A real example of planned obsolescence received this morning by email:
"Important information
Your current SatNav is incompatible with TomTom’s latest map update
TomTom XL IQR v2
What now?
Your trusted device will still work, but you will no longer be able to buy any further map update. In case you think it’s a good time to consider replacing your TomTom device, please see more information on our latest devices below"
OR, in English:
We have ensured that your current SatNav is incompatible with TomTom’s latest map update in order to try to force you to throw away your perfectly functioning electronic map device.
Understand, I assumed you already had Roon. If your music is on a half decent NAS you can run Roon on that. OK, you still have the cost of Roon per year but in comparison to what most of use spend on records or CDs or downloads it’s cheap. Stop buying music and rent via Qobuz and it should easily pay for Roon - or it would do at my purchase rate. But of course you may have different priorities.
I have a (free) satnav app on my smartphone, - I use it so rarely that there’s no way I’d buy a dedicated satnav: i prefer to look up my route on a map, paper when availabke. The only times in Britain that I’ve used it has been once to extricate myself from deep in a suburb of Birmingham riddled with one way roads with only a short time till my destination was due to close. And once in heavy snow finding roads blocked searching for possible alternatives. Otherwise I’ve used it on odd occasions walking in a city, simply because I’ve got it and it has downloaded maps that seem to be retained better than downloaded Google maps.
Yes, some of us prefer to stream from our own stores than subscription services, while Roon’s interface doesn’t float everyone’s boat, and/or is not considered by everyone to be good value for money compared to alternatives that do what they want.
Whilst I sympathise with your plight, it is typical of tech, hopefully, someone will outlaw deliberate obsolescence, but tech will always more forwards at some point and indefinite backwards compatibility will no doubt stifle development.
If it is any consolation this same thing happened to me with my satnav a long time ago, sure, my satnav occasionally shows me traversing fields and sometimes a roundabout ‘springs out of nowhere’ but roads in the UK don’t change much or very often. It has rarely caused me any real problem.
Whilst I quite like mine, (it can shout over the sound of my noisy camper engine) I can see mobiles + mapping fully taking over in due course. My kids, both in their late 20’s) wouldn’t dream of buying a dedicated satnav!
I don’t think indefinite is needed, but say 2 years from when it was last sold would be reasonable.
At least for security updates, bugfixes and perhaps usability improvements, not necessarily (big) new features.
Yes, that’s very true and very good regarding Linn’s Streamers, but with their CDPs, they just dumped all support and hung us out to dry. Whereas Naim still does supoport and repair for almost all of their CDPs.
I had to get rid of my $15k Unidisk 1.1 (luckily I got it pre-owned), for a lousy $2k, while I could still get something for it. It sounded glorious though, and I’m not positive that my digital music will ever be quite as good.
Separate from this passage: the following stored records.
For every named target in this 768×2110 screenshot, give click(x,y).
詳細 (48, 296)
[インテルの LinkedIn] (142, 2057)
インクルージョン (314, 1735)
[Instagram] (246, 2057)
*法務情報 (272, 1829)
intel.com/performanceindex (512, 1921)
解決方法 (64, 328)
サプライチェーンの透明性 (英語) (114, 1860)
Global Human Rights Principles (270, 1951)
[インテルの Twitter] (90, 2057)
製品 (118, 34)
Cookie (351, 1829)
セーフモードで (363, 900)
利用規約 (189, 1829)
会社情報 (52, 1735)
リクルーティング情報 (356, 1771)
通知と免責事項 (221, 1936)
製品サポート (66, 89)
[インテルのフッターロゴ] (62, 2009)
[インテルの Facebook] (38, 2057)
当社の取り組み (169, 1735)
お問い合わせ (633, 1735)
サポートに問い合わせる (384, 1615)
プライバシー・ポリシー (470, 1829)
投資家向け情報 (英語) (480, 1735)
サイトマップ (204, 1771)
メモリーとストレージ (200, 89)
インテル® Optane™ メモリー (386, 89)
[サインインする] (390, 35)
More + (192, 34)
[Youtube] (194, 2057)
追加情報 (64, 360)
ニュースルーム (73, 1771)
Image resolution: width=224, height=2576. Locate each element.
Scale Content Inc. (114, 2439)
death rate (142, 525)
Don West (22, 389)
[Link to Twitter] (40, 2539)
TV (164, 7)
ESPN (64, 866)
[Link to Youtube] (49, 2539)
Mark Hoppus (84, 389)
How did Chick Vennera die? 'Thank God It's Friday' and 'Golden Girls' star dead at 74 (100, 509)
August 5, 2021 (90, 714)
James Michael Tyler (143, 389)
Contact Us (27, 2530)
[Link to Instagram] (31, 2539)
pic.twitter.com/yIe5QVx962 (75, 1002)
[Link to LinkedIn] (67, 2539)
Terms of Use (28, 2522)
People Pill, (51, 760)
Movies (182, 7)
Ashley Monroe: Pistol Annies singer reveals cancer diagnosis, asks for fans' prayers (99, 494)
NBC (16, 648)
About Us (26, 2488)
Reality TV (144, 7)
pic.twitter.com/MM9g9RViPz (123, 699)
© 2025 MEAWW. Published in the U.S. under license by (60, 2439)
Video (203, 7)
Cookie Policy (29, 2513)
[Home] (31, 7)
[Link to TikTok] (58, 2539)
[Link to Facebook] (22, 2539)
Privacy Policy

But i’m still working on getting my Naim digital SQ up to that level, And I actually believe I’m almost there. An ND555 would do it, of course.
When Naim stopped making the CDX2, some of us happened to be on a factory tour a few days after the announcement and we asked the then Managing Director Trevor Wilson why Naim had done that.
He replied that they weren’t able to get new CD mechanisms that met their rigorous standards and they wanted to be able to support previously-sold CDX2 units for ten years, so they had to stop making new ones to keep the stock of mechanisms for servicing units customers already had.
I’d like to think that Naim have an obsolescence policy with their suppliers. It means their suppliers have to give them significant notice when the supplier is going to stop making a component. A canny supplier will use such a condition of supply to give notice, make a lifetime amount for their few remaining customers ( often at an inflated rate). Then stop production, if it suits them!
Do CDP mechs would fall into this nicely.
I think they don’t. Naim’s use of component parts is trivially small for most electronic component manufacturers and mostly won’t feature anywhere in suppliers’ strategic planning. No doubt it’s different for bespoke things like casework and toroidal transformers, but for CD mechanisms I doubt that Naim ever bought enough to move the needle on supplier profits.